Beginning with the line where "The image size" appears, restate each line word for word until the data ends. Pictures do not go in.

[[ The input, beginning ]]

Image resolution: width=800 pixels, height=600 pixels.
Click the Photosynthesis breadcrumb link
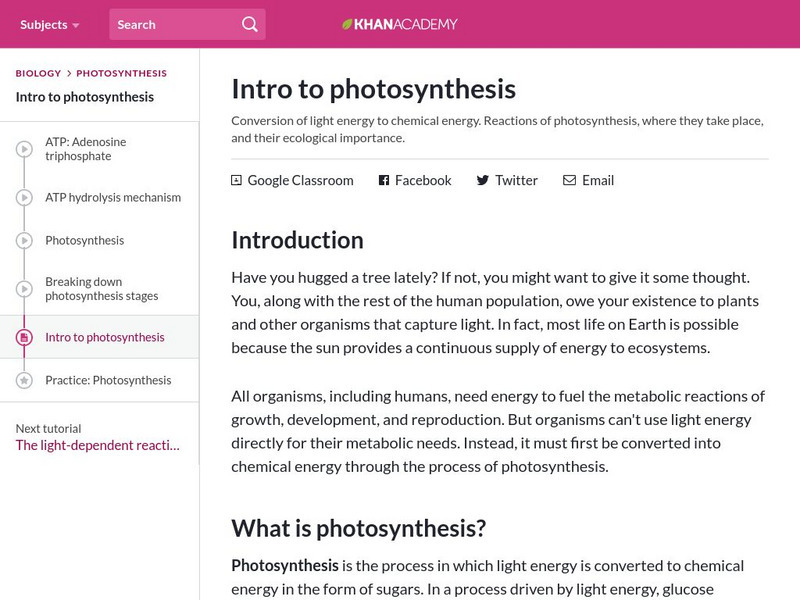[x=121, y=73]
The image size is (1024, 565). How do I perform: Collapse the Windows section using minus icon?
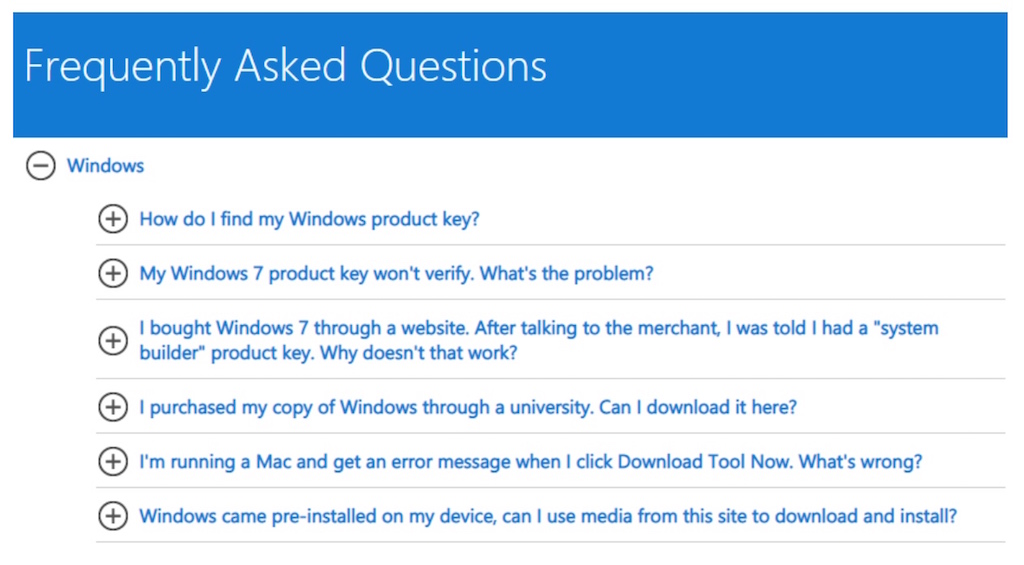click(40, 165)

[[ The input, end ]]

Answer below:
The image size is (1024, 565). How do I perform: Collapse the Windows section using minus icon?
click(40, 165)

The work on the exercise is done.